From owner-freebsd-arch@FreeBSD.ORG  Mon Mar 31 22:20:08 2008
Return-Path: <owner-freebsd-arch@FreeBSD.ORG>
Delivered-To: arch@freebsd.org
Received: from mx1.freebsd.org (mx1.freebsd.org [IPv6:2001:4f8:fff6::34])
	by hub.freebsd.org (Postfix) with ESMTP id EB06F1065673;
	Mon, 31 Mar 2008 22:20:08 +0000 (UTC)
	(envelope-from dillon@apollo.backplane.com)
Received: from apollo.backplane.com (apollo.backplane.com [216.240.41.2])
	by mx1.freebsd.org (Postfix) with ESMTP id CA0508FC14;
	Mon, 31 Mar 2008 22:20:08 +0000 (UTC)
	(envelope-from dillon@apollo.backplane.com)
Received: from apollo.backplane.com (localhost [127.0.0.1])
	by apollo.backplane.com (8.14.1/8.14.1) with ESMTP id m2VMJlOU029241;
	Mon, 31 Mar 2008 15:19:47 -0700 (PDT)
Received: (from dillon@localhost)
	by apollo.backplane.com (8.14.1/8.13.4/Submit) id m2VMJlkT029240;
	Mon, 31 Mar 2008 15:19:47 -0700 (PDT)
Date: Mon, 31 Mar 2008 15:19:47 -0700 (PDT)
From: Matthew Dillon <dillon@apollo.backplane.com>
Message-Id: <200803312219.m2VMJlkT029240@apollo.backplane.com>
To: "Martin Fouts" <mfouts@danger.com>
References: <20080330231544.A96475@localhost>
	<200803310135.m2V1ZpiN018354@apollo.backplane.com>
	<B95CEC1093787C4DB3655EF330984818051D03@EXCHANGE.danger.com>
	<200803312125.29325.qpadla@gmail.com>
	<200803311915.m2VJFSoR027593@apollo.backplane.com>
	<B95CEC1093787C4DB3655EF330984818051D09@EXCHANGE.danger.com>
Cc: Christopher Arnold <chris@arnold.se>, arch@freebsd.org, qpadla@gmail.com,
	freebsd-arch@freebsd.org
Subject: RE: Flash disks and FFS layout heuristics
X-BeenThere: freebsd-arch@freebsd.org
X-Mailman-Version: 2.1.5
Precedence: list
List-Id: Discussion related to FreeBSD architecture <freebsd-arch.freebsd.org>
List-Unsubscribe: <http://lists.freebsd.org/mailman/listinfo/freebsd-arch>,
	<mailto:freebsd-arch-request@freebsd.org?subject=unsubscribe>
List-Archive: <http://lists.freebsd.org/pipermail/freebsd-arch>
List-Post: <mailto:freebsd-arch@freebsd.org>
List-Help: <mailto:freebsd-arch-request@freebsd.org?subject=help>
List-Subscribe: <http://lists.freebsd.org/mailman/listinfo/freebsd-arch>,
	<mailto:freebsd-arch-request@freebsd.org?subject=subscribe>
X-List-Received-Date: Mon, 31 Mar 2008 22:20:09 -0000

:True, but when you're working with a part that does ECC in HW, you're
:stuck with the ECC it does.
    
    Well, I suppose if you can't get access to the original data *OR* the
    HW ECC code (to undo the broken correction) you would wind up with an
    uncorrectable double error (A failed ECC correction always makes things
    worse rather then better, particularly a 1 bit correct / 2 bit detect
    hamming code).  If you DO have access to the original data or the
    HW ECC code you can undo the failed correction and then ignore the
    hardware ECC and do your own in the auxillary storage.

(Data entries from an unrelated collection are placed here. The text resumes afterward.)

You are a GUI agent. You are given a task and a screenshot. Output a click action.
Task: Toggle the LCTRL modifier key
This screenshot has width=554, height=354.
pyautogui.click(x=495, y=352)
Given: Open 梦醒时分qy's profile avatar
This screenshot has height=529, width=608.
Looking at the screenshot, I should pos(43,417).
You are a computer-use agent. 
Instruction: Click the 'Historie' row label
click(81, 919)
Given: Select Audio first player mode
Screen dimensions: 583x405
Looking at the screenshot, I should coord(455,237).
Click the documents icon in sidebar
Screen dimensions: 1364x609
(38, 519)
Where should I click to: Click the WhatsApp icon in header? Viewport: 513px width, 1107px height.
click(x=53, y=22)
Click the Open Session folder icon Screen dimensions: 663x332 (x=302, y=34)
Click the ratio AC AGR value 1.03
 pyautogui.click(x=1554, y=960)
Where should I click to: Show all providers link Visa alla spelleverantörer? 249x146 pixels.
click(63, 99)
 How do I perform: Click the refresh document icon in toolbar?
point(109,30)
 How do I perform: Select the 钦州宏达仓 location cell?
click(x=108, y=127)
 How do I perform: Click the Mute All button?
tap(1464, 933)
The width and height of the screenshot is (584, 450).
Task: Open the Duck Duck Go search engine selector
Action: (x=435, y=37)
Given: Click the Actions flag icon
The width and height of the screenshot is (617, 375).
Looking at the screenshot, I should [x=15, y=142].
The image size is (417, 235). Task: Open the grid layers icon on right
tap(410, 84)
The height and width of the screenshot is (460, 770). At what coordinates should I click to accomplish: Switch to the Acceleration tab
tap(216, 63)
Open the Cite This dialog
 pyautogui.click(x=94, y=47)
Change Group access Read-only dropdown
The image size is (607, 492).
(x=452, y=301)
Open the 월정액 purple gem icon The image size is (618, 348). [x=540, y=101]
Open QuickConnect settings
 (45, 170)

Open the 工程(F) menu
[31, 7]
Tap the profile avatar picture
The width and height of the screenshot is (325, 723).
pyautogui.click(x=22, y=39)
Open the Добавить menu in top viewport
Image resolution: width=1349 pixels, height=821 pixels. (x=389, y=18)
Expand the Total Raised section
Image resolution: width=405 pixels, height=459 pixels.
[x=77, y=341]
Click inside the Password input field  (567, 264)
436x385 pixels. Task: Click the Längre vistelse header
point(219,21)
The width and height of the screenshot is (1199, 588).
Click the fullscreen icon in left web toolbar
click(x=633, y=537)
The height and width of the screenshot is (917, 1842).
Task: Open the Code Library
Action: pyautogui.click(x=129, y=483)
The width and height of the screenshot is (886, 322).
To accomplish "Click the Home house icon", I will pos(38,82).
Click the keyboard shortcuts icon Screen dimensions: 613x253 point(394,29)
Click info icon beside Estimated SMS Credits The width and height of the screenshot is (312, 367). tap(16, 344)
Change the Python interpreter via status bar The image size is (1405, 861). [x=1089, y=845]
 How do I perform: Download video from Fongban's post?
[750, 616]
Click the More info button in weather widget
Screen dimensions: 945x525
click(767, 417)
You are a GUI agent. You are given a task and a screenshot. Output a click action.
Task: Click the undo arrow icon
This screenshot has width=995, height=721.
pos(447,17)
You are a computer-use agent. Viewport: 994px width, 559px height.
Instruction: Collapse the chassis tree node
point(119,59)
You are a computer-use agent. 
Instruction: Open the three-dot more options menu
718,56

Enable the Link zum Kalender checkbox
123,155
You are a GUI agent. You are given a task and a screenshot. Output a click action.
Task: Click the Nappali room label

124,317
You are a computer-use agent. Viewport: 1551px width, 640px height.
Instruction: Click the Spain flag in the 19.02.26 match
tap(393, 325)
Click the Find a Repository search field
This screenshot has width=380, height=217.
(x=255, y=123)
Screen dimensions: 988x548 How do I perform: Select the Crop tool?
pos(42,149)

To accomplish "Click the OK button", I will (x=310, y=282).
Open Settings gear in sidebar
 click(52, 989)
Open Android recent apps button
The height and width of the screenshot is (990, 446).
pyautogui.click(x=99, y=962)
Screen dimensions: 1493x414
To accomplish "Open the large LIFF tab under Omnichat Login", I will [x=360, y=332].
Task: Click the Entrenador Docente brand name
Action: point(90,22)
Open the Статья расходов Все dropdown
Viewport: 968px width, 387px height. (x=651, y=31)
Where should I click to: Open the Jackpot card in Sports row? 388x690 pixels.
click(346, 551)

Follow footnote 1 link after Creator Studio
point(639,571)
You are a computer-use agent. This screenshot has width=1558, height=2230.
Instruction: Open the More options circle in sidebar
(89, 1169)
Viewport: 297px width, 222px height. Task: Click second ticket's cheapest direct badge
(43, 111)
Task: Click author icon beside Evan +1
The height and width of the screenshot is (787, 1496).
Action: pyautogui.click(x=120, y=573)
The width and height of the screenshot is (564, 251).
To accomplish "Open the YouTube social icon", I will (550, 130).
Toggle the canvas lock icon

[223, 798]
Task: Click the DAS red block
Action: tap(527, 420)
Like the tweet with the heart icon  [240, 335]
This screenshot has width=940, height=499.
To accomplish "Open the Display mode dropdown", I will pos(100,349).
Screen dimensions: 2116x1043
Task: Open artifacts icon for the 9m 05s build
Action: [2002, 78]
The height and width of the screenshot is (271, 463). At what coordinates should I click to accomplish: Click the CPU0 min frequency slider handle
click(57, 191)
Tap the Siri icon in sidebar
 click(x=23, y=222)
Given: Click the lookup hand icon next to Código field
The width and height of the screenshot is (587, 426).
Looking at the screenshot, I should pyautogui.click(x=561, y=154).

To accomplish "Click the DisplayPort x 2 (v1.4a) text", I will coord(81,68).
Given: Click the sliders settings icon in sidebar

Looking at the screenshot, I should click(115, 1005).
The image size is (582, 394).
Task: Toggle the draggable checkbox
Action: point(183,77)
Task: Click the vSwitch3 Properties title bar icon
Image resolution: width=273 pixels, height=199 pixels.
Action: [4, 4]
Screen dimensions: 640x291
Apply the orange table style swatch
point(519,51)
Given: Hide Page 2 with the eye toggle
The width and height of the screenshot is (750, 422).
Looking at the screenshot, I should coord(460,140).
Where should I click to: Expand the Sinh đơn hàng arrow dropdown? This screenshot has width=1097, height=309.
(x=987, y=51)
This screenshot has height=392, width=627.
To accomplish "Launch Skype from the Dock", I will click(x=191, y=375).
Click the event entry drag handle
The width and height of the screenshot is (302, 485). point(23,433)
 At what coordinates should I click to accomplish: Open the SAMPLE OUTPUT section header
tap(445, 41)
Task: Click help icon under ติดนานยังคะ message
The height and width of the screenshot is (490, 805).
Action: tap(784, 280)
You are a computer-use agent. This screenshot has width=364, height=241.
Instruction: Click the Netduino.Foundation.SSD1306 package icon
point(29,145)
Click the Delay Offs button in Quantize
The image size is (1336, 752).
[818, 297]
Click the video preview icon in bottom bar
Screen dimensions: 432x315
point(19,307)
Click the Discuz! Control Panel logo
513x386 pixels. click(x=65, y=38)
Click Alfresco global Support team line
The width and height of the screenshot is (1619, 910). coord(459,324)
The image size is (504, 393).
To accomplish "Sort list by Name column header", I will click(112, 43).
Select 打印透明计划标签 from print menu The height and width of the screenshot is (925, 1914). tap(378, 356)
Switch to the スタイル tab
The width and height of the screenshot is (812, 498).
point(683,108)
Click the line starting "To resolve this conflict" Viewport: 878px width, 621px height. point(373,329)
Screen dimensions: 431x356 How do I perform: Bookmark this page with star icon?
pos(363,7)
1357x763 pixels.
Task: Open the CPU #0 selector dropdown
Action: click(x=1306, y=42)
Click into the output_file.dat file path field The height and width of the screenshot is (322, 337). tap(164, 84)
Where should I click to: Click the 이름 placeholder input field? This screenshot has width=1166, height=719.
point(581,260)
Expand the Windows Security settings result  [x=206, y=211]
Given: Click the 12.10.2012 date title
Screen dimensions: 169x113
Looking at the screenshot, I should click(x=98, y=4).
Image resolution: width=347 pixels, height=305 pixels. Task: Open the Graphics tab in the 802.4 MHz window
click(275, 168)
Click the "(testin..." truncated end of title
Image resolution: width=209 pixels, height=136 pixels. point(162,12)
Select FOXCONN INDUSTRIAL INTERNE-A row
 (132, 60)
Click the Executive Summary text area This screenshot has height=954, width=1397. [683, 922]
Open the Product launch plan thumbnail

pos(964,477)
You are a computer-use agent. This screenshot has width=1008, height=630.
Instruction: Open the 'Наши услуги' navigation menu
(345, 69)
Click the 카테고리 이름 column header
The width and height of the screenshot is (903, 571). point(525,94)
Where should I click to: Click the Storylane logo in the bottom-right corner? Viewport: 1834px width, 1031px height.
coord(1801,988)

    I can see why people would want the hardware to do the data validation,
    it's a performance issue in many respects, but if the hardware is only
    doing a simple ECC and doesn't do a separate CRC it will do more harm
    then good and simply cannot be depended upon for anything.

:...
: (some stuff I reordered later one below so I can get this out of the way)
:...
:>     For example, the simple addition of some front-end non-volatile
:cache,
:> such as a dime-cap-backed static ram, would have a very serious effect
:> on any such filesystem design.
:
:Yes.  However since the phone market makes such a change very unlikely,
:because of cost pressures, it's not one we take into consideration.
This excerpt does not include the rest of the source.